The longer version: Gordon's Tech is one of my 3 public blogs (Gordon's Notes is this one, Be the Best You Can Be focuses on cognitive disorders). GT consists almost entirely of technical notes and discoveries I'm interested in; instead of storing them in a desktop file I put 'em into a blog. Works for me, and the results are available for search. Most readers find those posts when solving a tech problem with Google. A small number of readers subscribe to the feed, though the blog doesn't make many concessions to a subscriber audience.

Yesterday I moved Gordon's Tech from a blogspot domain to a Google custom domain. In theory Google's Blogger uses a "301 redirect" to tell feed readers to update their feeds. In practice, that's not working. So subscribers need to update manually. The new URL is tech.kateva.org.

We now return you to your regular programming ...

Sunday, April 15, 2007

Apple's OS delay: iLife, iWork, NetInfo, remote control -> it's bad

Mac Geeks are mostly fairly complacent about Apple's five month schedule slip to OS X desktop (vs. OS X TV, OS X iPhone, and OS X video iPod). The most knowledgeable, however, are quietly cautious. Gruber isn't saying this is bad, but my read is that he's starting to worry about Apple's priorities.
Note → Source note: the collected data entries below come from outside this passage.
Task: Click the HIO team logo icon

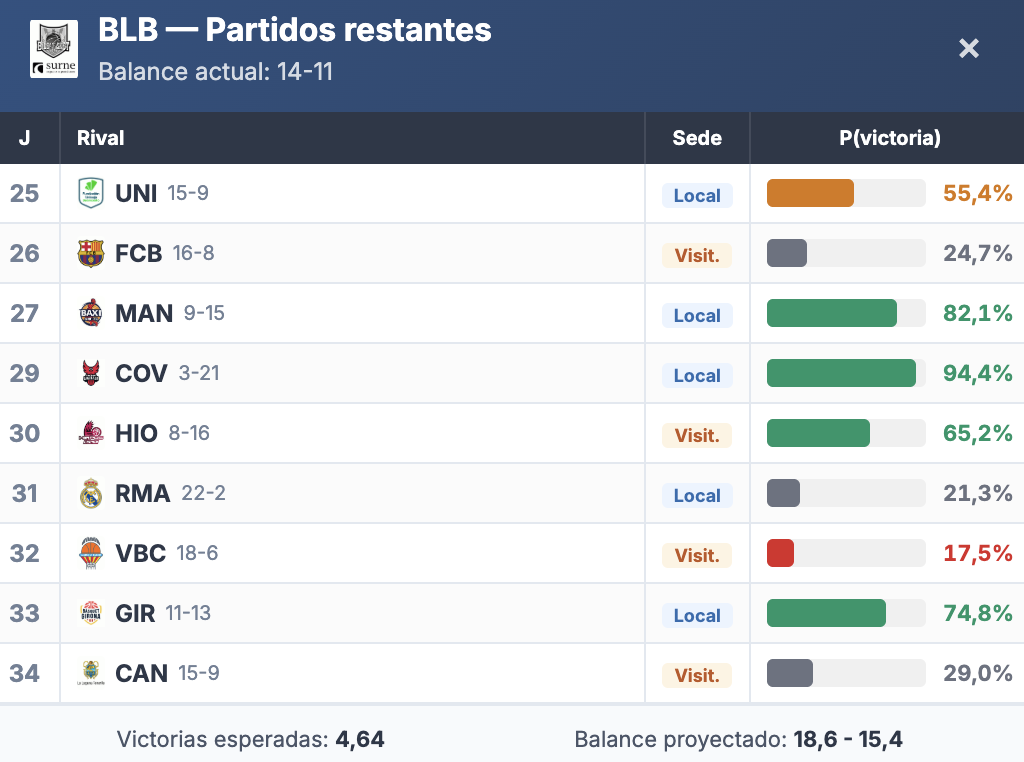Action: (x=91, y=433)
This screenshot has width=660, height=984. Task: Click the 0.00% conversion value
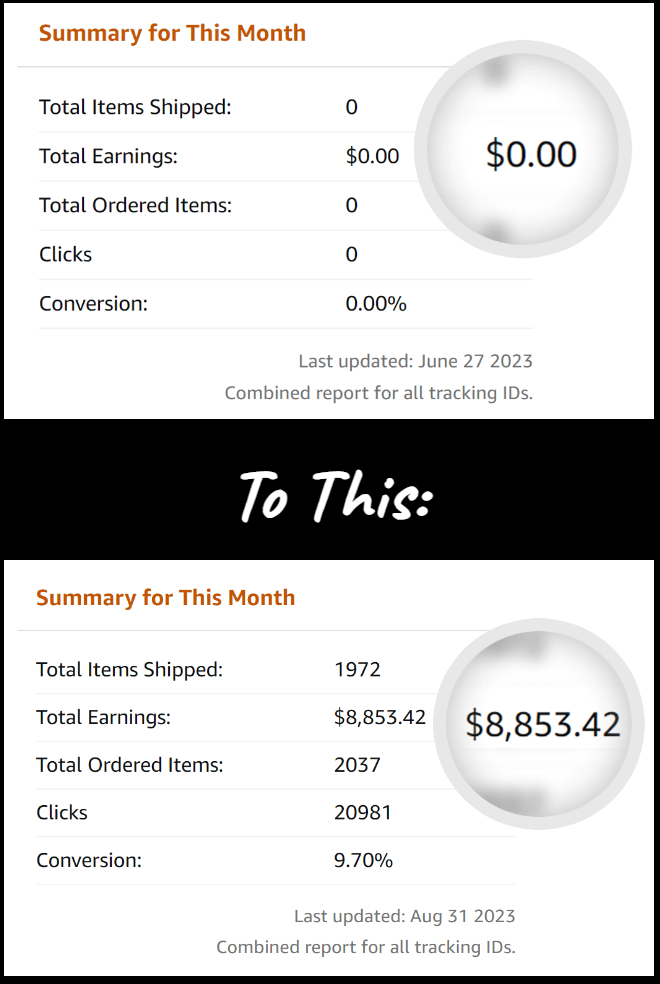point(376,304)
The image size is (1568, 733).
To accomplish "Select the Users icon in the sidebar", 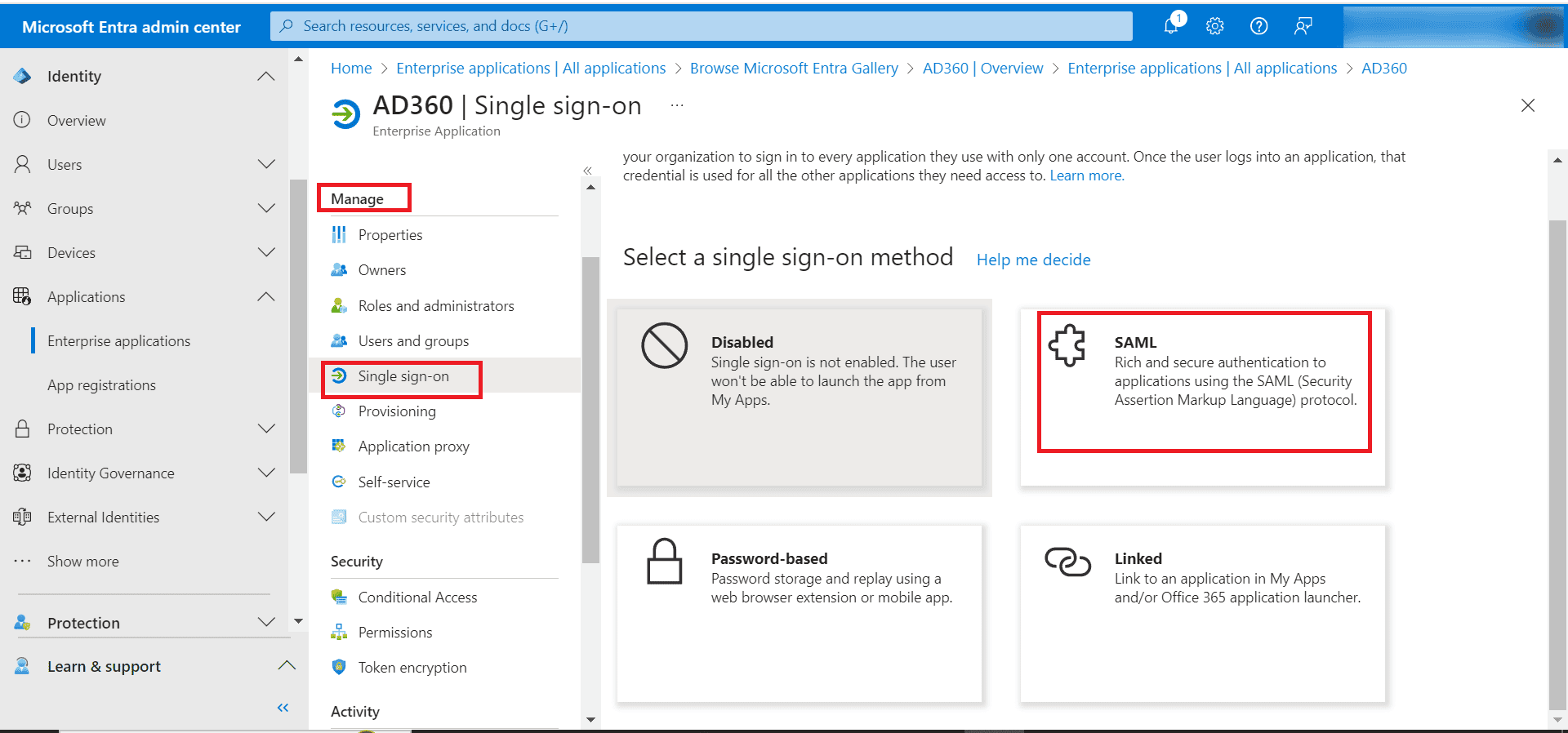I will pyautogui.click(x=21, y=164).
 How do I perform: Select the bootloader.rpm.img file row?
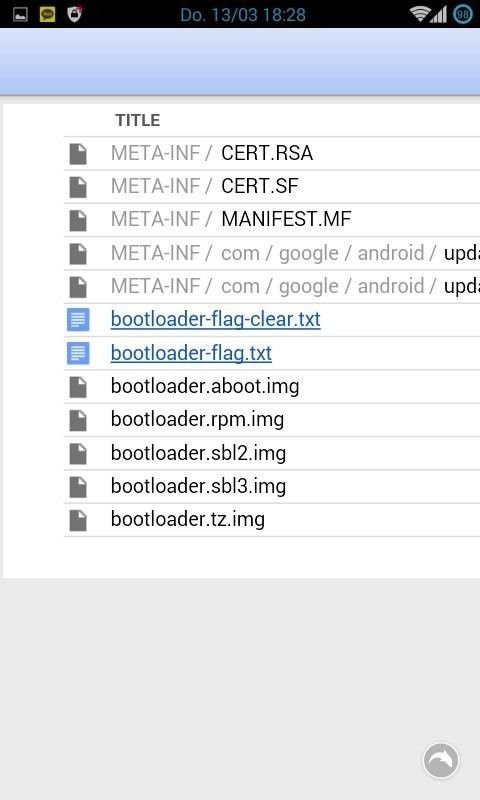tap(272, 420)
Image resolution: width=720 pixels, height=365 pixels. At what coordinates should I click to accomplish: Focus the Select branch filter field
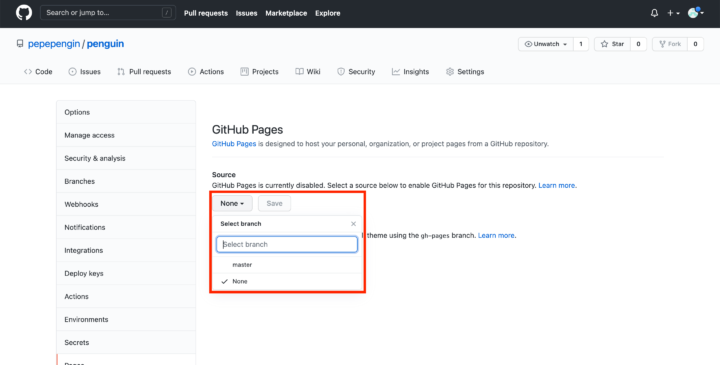[287, 244]
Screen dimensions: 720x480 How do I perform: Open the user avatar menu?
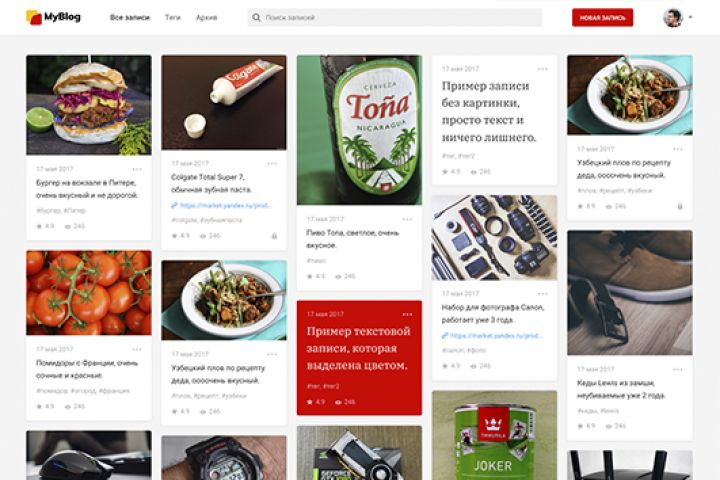tap(673, 17)
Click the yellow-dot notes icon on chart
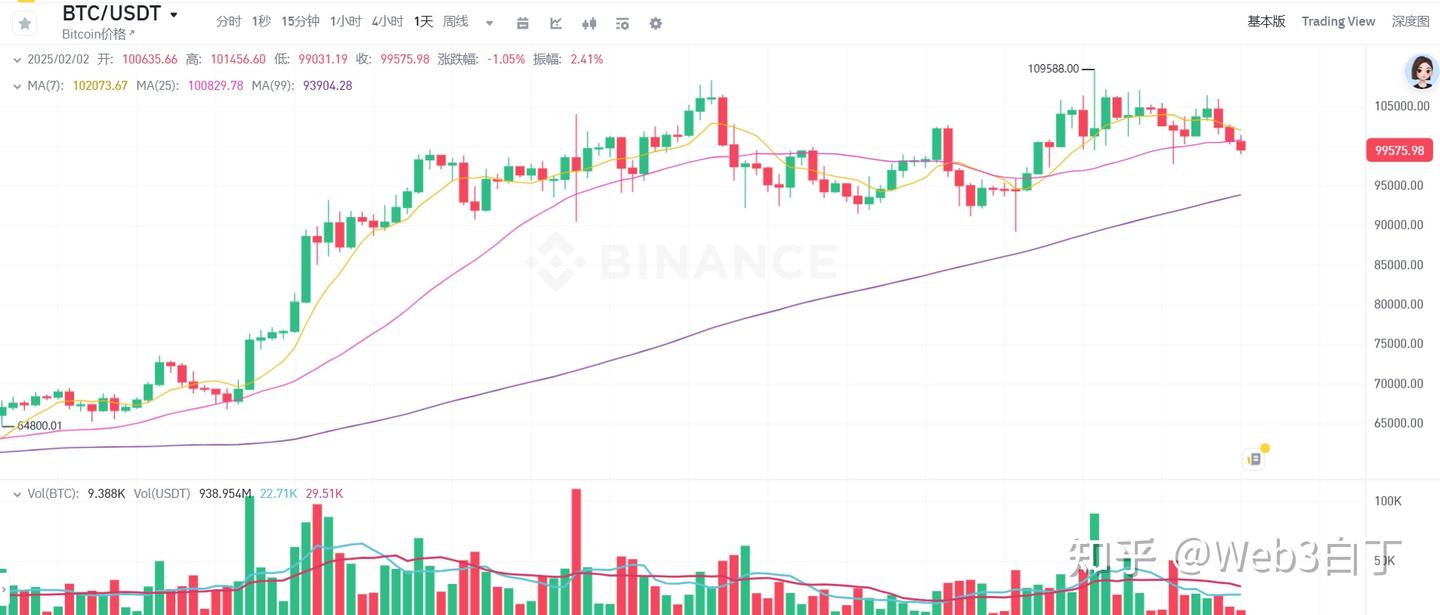The height and width of the screenshot is (615, 1440). (x=1254, y=459)
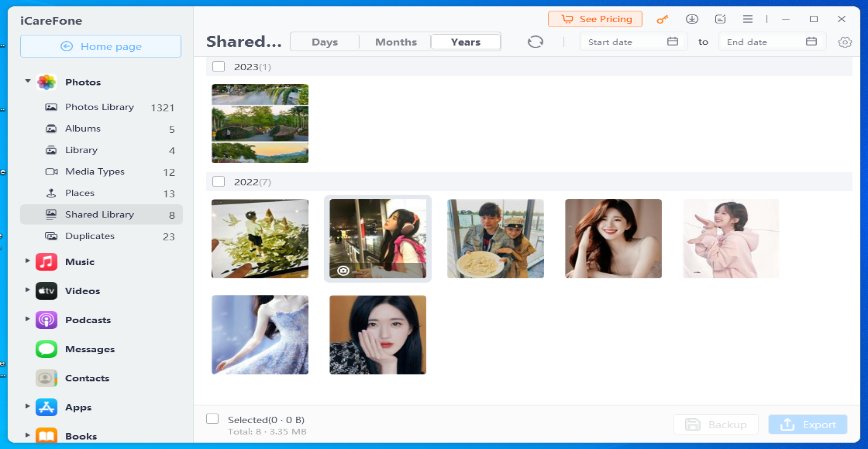This screenshot has height=449, width=868.
Task: Open the settings gear next to End date
Action: 845,41
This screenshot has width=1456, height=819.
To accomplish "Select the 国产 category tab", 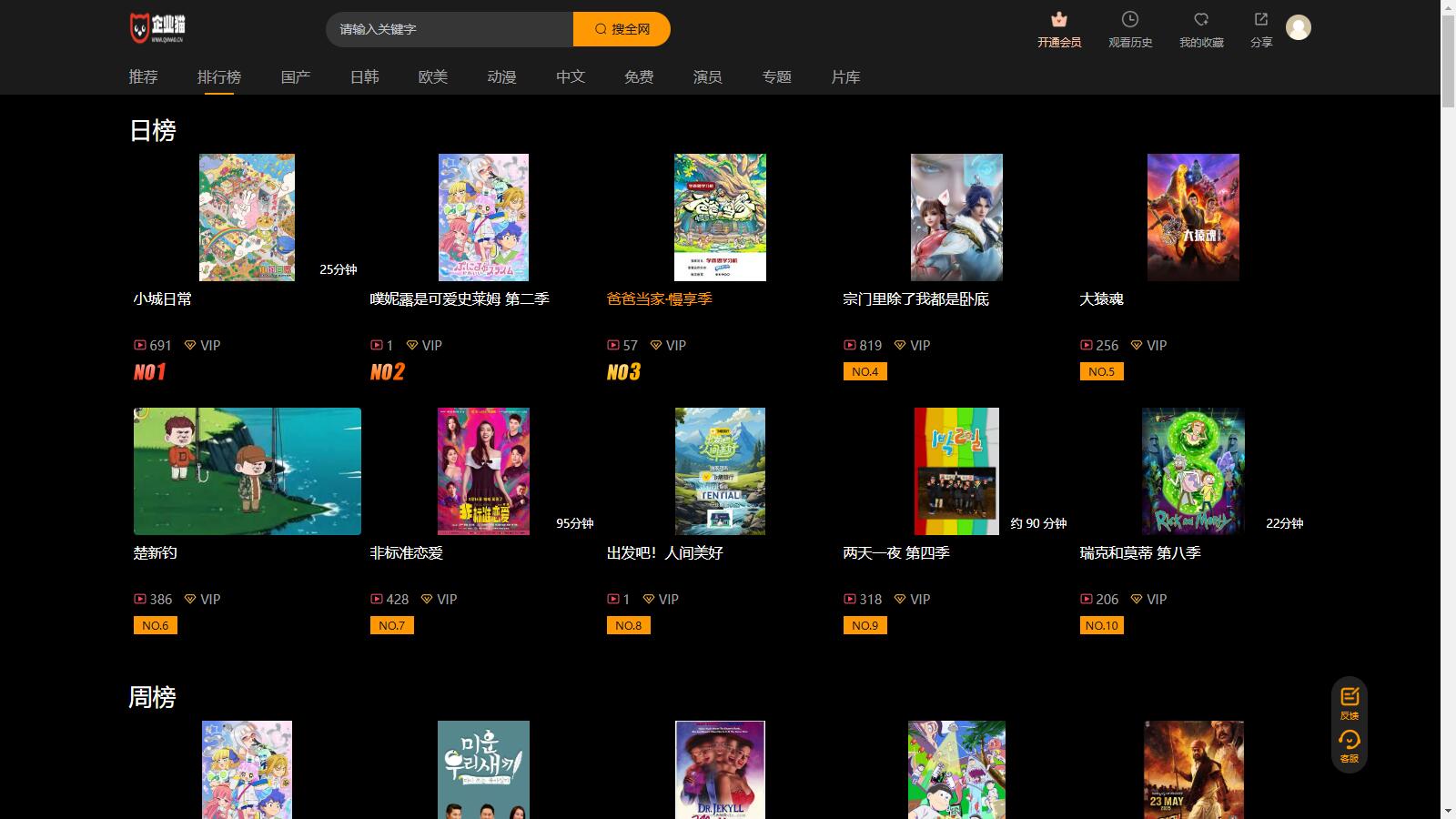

I'm also unhappy. It's not just OS X. I expected an Apple replacement for AppleWorks over a year ago. Microsoft still owns the only mass market spreadsheet solution on the Mac [1], and it's tied to buying into their entire suite of file formats. iPhoto hasn't had a major update in over a year, and it needs some serious help (such as importing Libraries). We don't have any adequate remote control solution for the Mac -- that's several years behind Windows. Apple's NetInfo based home and corporate network solutions are a mix of state-of-the-art and vintage 1978 unix. Aperture 1.5 is far slower than it should be, and the best explanations point to weaknesses in OS X data services. We all know the OS X Finder is very weak, and that OS X hasn't not yet equaled MacOS Classic file management. Simple Finder is a farce and OS usability leaves much to be desired. Not to mention the Dock ...

Oh, yes, and Safari. The browser that's stuck in 2004. The range of web sites that Safari supports shrinks every month. Google barely supports Safari; anyone who uses Blogger or Gmail with Firefox or IE can't tolerate Safari on Google. Hmm. Safari barely works on Google? Might as well say it doesn't work at all. There is a far better version of Safari in Apple's labs, but it's waiting on 10.5.

Speaking of core OS X applications, don't users deserve a version of Mail.app that loses massive email repositories less often?

Apple clearly has issues with their computing solutions that go beyond OS X. The saving grace for Apple is that XP is ailing and Vista is about as appealing as a root canal. Even so, there's no room for complacency. They're failing in more than one domain and OS X still has a vast amount of unrealized potential.

[1] Time for me to again test OpenOffice. The last time I tried it wasn't ready for my wife. Happily Nisus Writer Express is quite good.

Update: I almost forgot about Safari and Mail. app.